- Reading text -
------------------------------------------------------------

OAN Brooke Mallory
UPDATED 2:49 PM – Wednesday, April 5, 2023
A mother of five from Oregon alleges that her gender-related religious convictions prevented her from adopting two siblings in her state, and she is now suing to defend her First Amendment rights.
Jessica Bates said on Wednesday that the difficulty started after she had been in the adoption process for a few months and had successfully finished some of the training.
“I reported to my certifier because they really emphasized the sexual orientation and gender identity training, that you have to support it… I emailed her and told her I couldn’t do that because of my faith, and then we had a phone call and, because I wouldn’t take a child for cross-sex hormone injections, I was basically told that I’m ineligible to adopt in the state of Oregon,” said Bates.
The adoption application for Oregon states that prospective parents must “respect, accept and support the sexual orientation, gender identity, [and] gender expression” of children.
The state’s actions, according to Christina Kiefer, senior counsel for Alliance Defending Freedom, are just another instance of placing “ideology and politics over children.”

------------------------------------------------------------

- Material supplied -
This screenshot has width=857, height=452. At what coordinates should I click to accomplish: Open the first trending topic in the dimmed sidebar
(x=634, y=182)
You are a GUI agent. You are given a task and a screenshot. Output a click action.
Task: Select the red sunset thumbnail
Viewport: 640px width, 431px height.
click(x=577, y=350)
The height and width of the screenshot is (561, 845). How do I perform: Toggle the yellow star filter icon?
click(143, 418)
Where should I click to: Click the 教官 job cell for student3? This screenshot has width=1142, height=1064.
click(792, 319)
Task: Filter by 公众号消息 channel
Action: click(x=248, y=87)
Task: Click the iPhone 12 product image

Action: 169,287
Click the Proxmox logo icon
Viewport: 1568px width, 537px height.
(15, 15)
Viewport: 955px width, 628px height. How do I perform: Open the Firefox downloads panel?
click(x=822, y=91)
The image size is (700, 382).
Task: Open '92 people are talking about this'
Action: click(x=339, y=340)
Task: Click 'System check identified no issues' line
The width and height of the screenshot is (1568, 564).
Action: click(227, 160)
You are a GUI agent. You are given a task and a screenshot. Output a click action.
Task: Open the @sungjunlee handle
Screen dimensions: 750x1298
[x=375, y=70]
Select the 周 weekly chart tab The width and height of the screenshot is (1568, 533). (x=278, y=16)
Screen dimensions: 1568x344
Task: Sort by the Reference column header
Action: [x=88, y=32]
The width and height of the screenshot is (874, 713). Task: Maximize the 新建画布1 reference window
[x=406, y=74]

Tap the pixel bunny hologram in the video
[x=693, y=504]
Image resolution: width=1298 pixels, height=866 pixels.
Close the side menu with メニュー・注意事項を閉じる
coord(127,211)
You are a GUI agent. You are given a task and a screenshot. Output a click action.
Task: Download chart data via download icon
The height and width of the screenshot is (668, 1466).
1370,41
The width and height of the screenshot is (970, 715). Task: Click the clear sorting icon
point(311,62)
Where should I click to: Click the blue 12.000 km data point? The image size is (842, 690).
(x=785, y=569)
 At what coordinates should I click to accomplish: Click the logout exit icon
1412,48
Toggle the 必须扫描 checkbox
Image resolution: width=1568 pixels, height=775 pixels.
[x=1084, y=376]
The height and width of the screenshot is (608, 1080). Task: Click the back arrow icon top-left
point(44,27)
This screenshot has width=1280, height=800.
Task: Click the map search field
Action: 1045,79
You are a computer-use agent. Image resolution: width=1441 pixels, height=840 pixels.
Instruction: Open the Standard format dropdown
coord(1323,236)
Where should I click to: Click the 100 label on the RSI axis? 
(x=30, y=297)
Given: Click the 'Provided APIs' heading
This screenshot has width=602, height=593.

------------------------------------------------------------

- Exercise requirements -
- a) In the news report on the Oregon adoption case, what position does Christina Kiefer hold?
- b) Using the news report on the Oregon adoption case, explain why Jessica Bates says she was told she was ineligible to adopt in Oregon.
- c) Reproduce the news report on the Oregon adoption case from "OAN Brooke Mallory" up to and including "First Amendment rights.".

- Answer list -
- a) She is senior counsel for Alliance Defending Freedom.

- b) Bates says the training stressed that parents must support sexual orientation and gender identity, and she told her certifier she couldn't do that because of her faith. According to Bates, because she would not take a child for cross-sex hormone injections, she was basically told she was ineligible to adopt in the state.

- c)
OAN Brooke Mallory
UPDATED 2:49 PM – Wednesday, April 5, 2023
A mother of five from Oregon alleges that her gender-related religious convictions prevented her from adopting two siblings in her state, and she is now suing to defend her First Amendment rights.